Researchers report that treatment with high doses of favipiravir, an antiviral drug that has been used to treat pandemic influenza in Japan, significantly reduced SARS-CoV-2 levels in the lungs, improved lung pathology, and reduced virus transmission by direct contact in a hamster model, whereas treatment with the antimalarial drug hydroxychloroquine had no significant effect on virus levels or transmission, suggesting that favipiravir, but not hydroxychloroquine, merits further study for Covid-19 treatment in humans, according to the authors.
The study led by Suzanne J. F. Kaptein, Sofie Jacobs, ana Langendries, Laura Seldeslachts among a team of researchers was published in the peer previewed journal PNAS (Proceedings of the National Academy of Sciences of the United States of America).
The previous lack of consensus around the use of hydroxychloroquine for Covid-19 patients underlines the need to thoroughly assess the in vivo efficacy of drugs against SARS-CoV-2. Small animal infection models, such as the hamster model, have a pivotal place herein. We here show in vivo preclinical results with favipiravir which indicate that antiviral efficacy against SARS-CoV-2 might only be achieved with a very high dose. Hydroxychloroquine, on the other hand, completely lacks antiviral activity, thus providing no scientific basis for its further use in Covid-19 patients. With this study on two key antiviral candidates, we establish the baseline for SARS-CoV-2 antiviral treatment, which will allow us to identify superior antiviral candidates in the near future.
Abstract
Severe acute respiratory syndrome coronavirus 2 (SARS-CoV-2) rapidly spread around the globe after its emergence in Wuhan in December 2019. With no specific therapeutic and prophylactic options available, the virus has infected millions of people of which more than half a million succumbed to the viral disease, Covid-19.
The urgent need for an effective treatment together with a lack of small animal infection models has led to clinical trials using repurposed drugs without preclinical evidence of their in vivo efficacy. We established an infection model in Syrian hamsters to evaluate the efficacy of small molecules on both infection and transmission. Treatment of SARS-CoV-2-infected hamsters with a low dose of favipiravir or hydroxychloroquine with(out) azithromycin resulted in, respectively, a mild or no reduction in virus levels. However, high doses of favipiravir significantly reduced infectious virus in the lungs and markedly improved lung histopathology. Moreover, a high dose of favipiravir decreased virus transmission by direct contact, whereas hydroxychloroquine failed as prophylaxis.

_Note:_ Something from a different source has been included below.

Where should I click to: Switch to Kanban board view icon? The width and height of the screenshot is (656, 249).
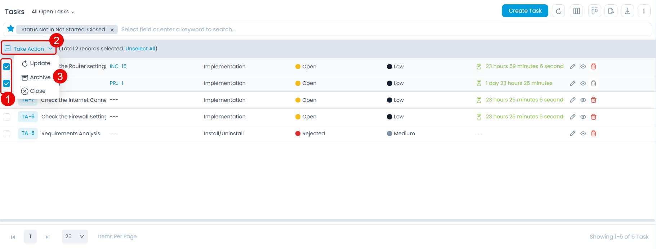(594, 11)
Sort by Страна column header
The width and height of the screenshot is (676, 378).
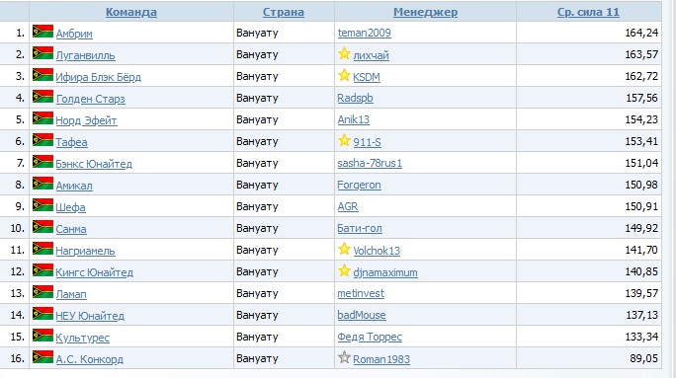click(x=284, y=12)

Pharmacokinetic modelling of hydroxychloroquine suggested that the total lung exposure to the drug did not cause the failure. Our data on hydroxychloroquine (together with previous reports in macaques and ferrets) thus provide no scientific basis for the use of this drug in Covid-19 patients. In contrast, the results with favipiravir demonstrate that an antiviral drug at nontoxic doses exhibits a marked protective effect against SARS-CoV-2 in a small animal model. Clinical studies are required to assess whether a similar antiviral effect is achievable in humans without toxic effects.